Print out every record exactly as it appears.
+ + +
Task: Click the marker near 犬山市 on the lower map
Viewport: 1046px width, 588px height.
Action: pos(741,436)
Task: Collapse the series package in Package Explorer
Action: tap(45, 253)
+ + +
Solution to this task>
Task: Click the marker near 犬山市 on the lower map
Viewport: 1046px width, 588px height.
Action: pos(741,436)
Task: Collapse the series package in Package Explorer
Action: tap(45, 253)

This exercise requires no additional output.